- **What you have to do**
Arrange the records starting at the line containing "Reload the page" and ending at the line containing "Looking at the screenshot, I should click(x=58, y=692)." as a two-column CSV with the headers input and output, one row per record. Put the record's text under input and its answer under output, quoting every field and replacing line breaks with spaces.

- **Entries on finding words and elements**
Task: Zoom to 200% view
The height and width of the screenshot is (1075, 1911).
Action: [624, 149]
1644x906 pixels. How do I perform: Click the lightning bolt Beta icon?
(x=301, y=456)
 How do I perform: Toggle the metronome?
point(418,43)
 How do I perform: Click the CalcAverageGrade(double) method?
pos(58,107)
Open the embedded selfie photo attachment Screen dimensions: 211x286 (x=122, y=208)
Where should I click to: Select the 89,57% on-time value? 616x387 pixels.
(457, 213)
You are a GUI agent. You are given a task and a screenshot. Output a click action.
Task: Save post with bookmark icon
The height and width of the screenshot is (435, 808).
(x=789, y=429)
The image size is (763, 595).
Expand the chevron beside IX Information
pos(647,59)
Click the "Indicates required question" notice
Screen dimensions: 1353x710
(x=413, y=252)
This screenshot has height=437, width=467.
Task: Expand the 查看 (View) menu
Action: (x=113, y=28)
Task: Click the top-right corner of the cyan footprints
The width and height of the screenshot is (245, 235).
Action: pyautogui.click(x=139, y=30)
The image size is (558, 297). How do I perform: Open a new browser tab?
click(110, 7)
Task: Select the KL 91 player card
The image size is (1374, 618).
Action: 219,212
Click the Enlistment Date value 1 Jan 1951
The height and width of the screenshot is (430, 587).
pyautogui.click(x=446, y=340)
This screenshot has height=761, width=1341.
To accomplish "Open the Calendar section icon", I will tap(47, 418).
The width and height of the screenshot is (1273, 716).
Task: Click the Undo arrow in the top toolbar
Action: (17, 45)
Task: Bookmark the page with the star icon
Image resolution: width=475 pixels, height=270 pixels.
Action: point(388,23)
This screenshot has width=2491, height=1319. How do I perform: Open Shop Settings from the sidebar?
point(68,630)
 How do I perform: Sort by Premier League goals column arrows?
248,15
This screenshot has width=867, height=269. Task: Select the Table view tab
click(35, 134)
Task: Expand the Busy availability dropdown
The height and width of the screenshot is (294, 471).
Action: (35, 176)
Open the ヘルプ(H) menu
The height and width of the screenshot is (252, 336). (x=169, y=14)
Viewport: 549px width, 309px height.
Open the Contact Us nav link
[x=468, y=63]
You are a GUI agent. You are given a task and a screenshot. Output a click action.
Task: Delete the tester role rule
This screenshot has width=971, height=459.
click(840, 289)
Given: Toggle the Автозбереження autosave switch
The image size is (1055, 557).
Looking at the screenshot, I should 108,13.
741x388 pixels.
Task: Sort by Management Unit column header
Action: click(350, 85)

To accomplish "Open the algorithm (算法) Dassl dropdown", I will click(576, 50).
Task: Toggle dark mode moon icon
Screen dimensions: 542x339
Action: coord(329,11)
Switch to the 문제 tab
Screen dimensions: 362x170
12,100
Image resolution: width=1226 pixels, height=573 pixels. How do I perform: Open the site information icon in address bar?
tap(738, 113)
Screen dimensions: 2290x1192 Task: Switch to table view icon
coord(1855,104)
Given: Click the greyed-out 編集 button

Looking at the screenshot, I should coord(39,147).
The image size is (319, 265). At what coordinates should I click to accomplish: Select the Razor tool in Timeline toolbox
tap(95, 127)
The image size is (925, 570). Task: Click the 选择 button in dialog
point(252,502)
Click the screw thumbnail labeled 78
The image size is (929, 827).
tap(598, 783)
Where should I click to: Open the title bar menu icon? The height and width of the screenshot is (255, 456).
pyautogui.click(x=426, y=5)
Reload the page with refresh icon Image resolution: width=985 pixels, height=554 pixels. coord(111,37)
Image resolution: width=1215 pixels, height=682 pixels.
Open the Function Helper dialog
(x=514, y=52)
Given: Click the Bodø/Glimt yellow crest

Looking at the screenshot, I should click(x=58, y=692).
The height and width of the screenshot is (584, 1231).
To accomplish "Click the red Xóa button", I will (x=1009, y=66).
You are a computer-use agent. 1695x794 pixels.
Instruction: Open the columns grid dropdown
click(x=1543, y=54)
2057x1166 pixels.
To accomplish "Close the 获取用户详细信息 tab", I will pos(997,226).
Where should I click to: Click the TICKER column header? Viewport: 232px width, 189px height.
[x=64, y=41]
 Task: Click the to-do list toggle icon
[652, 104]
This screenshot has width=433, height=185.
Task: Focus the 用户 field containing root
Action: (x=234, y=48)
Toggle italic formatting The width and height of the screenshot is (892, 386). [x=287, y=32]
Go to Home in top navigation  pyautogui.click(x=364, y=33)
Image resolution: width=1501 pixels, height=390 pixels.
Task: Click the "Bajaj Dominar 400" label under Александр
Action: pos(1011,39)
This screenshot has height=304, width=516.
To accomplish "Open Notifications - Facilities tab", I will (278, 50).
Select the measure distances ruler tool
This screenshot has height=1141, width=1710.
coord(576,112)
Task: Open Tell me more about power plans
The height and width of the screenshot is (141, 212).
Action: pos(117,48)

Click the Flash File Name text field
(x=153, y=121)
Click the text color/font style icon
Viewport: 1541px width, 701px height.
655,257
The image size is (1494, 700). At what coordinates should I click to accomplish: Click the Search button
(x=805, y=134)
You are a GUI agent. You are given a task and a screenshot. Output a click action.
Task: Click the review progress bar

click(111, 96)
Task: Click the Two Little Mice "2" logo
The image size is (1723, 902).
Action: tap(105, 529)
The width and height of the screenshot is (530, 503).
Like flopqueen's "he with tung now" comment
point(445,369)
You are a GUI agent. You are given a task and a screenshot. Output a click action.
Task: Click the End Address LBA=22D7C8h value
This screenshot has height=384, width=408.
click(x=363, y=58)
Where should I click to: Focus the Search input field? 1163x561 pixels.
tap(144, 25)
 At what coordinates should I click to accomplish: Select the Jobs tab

- **Solved problem**
input,output
"Reload the page with refresh icon Image resolution: width=985 pixels, height=554 pixels.","coord(111,37)"
"Image resolution: width=1215 pixels, height=682 pixels. Open the Function Helper dialog","(x=514, y=52)"
"Given: Click the Bodø/Glimt yellow crest","Looking at the screenshot, I should click(x=58, y=692)."